■ **Directions**
Set out every line of the rows below as a Markdown table with the columns "No." and "Entry", numbering each line in sequence and omitting blank lines.

════

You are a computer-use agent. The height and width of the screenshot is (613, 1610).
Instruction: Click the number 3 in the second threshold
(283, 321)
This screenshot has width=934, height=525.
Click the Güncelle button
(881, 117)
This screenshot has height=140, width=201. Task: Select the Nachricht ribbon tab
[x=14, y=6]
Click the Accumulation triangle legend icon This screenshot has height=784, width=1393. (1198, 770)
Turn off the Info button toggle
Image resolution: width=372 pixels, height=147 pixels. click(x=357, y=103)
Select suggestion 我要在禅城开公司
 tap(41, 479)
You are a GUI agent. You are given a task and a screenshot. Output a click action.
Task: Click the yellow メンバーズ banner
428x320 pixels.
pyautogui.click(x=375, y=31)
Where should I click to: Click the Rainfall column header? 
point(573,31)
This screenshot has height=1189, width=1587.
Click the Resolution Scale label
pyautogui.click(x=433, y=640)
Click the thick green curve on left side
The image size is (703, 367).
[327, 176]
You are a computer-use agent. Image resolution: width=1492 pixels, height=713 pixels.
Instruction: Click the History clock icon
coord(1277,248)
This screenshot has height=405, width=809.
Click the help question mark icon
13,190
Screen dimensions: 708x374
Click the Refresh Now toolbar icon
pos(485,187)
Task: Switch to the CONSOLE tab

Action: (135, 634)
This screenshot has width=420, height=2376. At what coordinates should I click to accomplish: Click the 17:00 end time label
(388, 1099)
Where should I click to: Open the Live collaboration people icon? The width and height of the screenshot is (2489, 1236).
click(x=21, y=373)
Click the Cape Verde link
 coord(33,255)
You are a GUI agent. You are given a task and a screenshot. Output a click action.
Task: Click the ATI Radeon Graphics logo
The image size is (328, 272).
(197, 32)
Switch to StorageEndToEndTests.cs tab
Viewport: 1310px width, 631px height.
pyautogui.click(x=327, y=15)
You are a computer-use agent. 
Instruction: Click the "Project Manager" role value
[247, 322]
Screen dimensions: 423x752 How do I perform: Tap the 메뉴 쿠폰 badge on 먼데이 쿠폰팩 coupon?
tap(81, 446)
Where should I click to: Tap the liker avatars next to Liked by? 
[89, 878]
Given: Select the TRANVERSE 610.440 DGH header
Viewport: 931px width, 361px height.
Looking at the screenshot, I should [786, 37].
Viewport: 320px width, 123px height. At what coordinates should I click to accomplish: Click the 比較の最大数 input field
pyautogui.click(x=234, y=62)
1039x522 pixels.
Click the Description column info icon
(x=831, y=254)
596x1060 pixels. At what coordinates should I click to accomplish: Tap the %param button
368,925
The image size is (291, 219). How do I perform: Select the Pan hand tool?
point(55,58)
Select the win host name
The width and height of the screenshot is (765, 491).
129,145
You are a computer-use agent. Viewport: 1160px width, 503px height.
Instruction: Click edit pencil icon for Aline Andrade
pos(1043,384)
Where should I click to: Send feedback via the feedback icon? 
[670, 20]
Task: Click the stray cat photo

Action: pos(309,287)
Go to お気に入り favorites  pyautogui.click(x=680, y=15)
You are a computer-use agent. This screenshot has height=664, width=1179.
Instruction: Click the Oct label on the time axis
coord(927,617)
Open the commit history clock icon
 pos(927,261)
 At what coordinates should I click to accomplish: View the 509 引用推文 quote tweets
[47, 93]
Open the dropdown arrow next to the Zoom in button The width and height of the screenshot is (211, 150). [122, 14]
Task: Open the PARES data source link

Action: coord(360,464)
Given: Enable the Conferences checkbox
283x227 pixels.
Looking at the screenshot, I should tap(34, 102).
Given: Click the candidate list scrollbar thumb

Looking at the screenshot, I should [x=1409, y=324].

════

■ **Complete output**
| No. | Entry |
|---|---|
| 1 | You are a computer-use agent. The height and width of the screenshot is (613, 1610). |
| 2 | Instruction: Click the number 3 in the second threshold |
| 3 | (283, 321) |
| 4 | This screenshot has width=934, height=525. |
| 5 | Click the Güncelle button |
| 6 | (881, 117) |
| 7 | This screenshot has height=140, width=201. Task: Select the Nachricht ribbon tab |
| 8 | [x=14, y=6] |
| 9 | Click the Accumulation triangle legend icon This screenshot has height=784, width=1393. (1198, 770) |
| 10 | Turn off the Info button toggle |
| 11 | Image resolution: width=372 pixels, height=147 pixels. click(x=357, y=103) |
| 12 | Select suggestion 我要在禅城开公司 |
| 13 |  tap(41, 479) |
| 14 | You are a GUI agent. You are given a task and a screenshot. Output a click action. |
| 15 | Task: Click the yellow メンバーズ banner |
| 16 | 428x320 pixels. |
| 17 | pyautogui.click(x=375, y=31) |
| 18 | Where should I click to: Click the Rainfall column header?  |
| 19 | point(573,31) |
| 20 | This screenshot has height=1189, width=1587. |
| 21 | Click the Resolution Scale label |
| 22 | pyautogui.click(x=433, y=640) |
| 23 | Click the thick green curve on left side |
| 24 | The image size is (703, 367). |
| 25 | [327, 176] |
| 26 | You are a computer-use agent. Image resolution: width=1492 pixels, height=713 pixels. |
| 27 | Instruction: Click the History clock icon |
| 28 | coord(1277,248) |
| 29 | This screenshot has height=405, width=809. |
| 30 | Click the help question mark icon |
| 31 | 13,190 |
| 32 | Screen dimensions: 708x374 |
| 33 | Click the Refresh Now toolbar icon |
| 34 | pos(485,187) |
| 35 | Task: Switch to the CONSOLE tab |
| 36 | Action: (135, 634) |
| 37 | This screenshot has width=420, height=2376. At what coordinates should I click to accomplish: Click the 17:00 end time label |
| 38 | (388, 1099) |
| 39 | Where should I click to: Open the Live collaboration people icon? The width and height of the screenshot is (2489, 1236). |
| 40 | click(x=21, y=373) |
| 41 | Click the Cape Verde link |
| 42 |  coord(33,255) |
| 43 | You are a GUI agent. You are given a task and a screenshot. Output a click action. |
| 44 | Task: Click the ATI Radeon Graphics logo |
| 45 | The image size is (328, 272). |
| 46 | (197, 32) |
| 47 | Switch to StorageEndToEndTests.cs tab |
| 48 | Viewport: 1310px width, 631px height. |
| 49 | pyautogui.click(x=327, y=15) |
| 50 | You are a computer-use agent.  |
| 51 | Instruction: Click the "Project Manager" role value |
| 52 | [247, 322] |
| 53 | Screen dimensions: 423x752 How do I perform: Tap the 메뉴 쿠폰 badge on 먼데이 쿠폰팩 coupon? |
| 54 | tap(81, 446) |
| 55 | Where should I click to: Tap the liker avatars next to Liked by?  |
| 56 | [89, 878] |
| 57 | Given: Select the TRANVERSE 610.440 DGH header |
| 58 | Viewport: 931px width, 361px height. |
| 59 | Looking at the screenshot, I should [786, 37]. |
| 60 | Viewport: 320px width, 123px height. At what coordinates should I click to accomplish: Click the 比較の最大数 input field |
| 61 | pyautogui.click(x=234, y=62) |
| 62 | 1039x522 pixels. |
| 63 | Click the Description column info icon |
| 64 | (x=831, y=254) |
| 65 | 596x1060 pixels. At what coordinates should I click to accomplish: Tap the %param button |
| 66 | 368,925 |
| 67 | The image size is (291, 219). How do I perform: Select the Pan hand tool? |
| 68 | point(55,58) |
| 69 | Select the win host name |
| 70 | The width and height of the screenshot is (765, 491). |
| 71 | 129,145 |
| 72 | You are a computer-use agent. Viewport: 1160px width, 503px height. |
| 73 | Instruction: Click edit pencil icon for Aline Andrade |
| 74 | pos(1043,384) |
| 75 | Where should I click to: Send feedback via the feedback icon?  |
| 76 | [670, 20] |
| 77 | Task: Click the stray cat photo |
| 78 | Action: pos(309,287) |
| 79 | Go to お気に入り favorites  pyautogui.click(x=680, y=15) |
| 80 | You are a computer-use agent. This screenshot has height=664, width=1179. |
| 81 | Instruction: Click the Oct label on the time axis |
| 82 | coord(927,617) |
| 83 | Open the commit history clock icon |
| 84 |  pos(927,261) |
| 85 |  At what coordinates should I click to accomplish: View the 509 引用推文 quote tweets |
| 86 | [47, 93] |
| 87 | Open the dropdown arrow next to the Zoom in button The width and height of the screenshot is (211, 150). [122, 14] |
| 88 | Task: Open the PARES data source link |
| 89 | Action: coord(360,464) |
| 90 | Given: Enable the Conferences checkbox |
| 91 | 283x227 pixels. |
| 92 | Looking at the screenshot, I should tap(34, 102). |
| 93 | Given: Click the candidate list scrollbar thumb |
| 94 | Looking at the screenshot, I should [x=1409, y=324]. |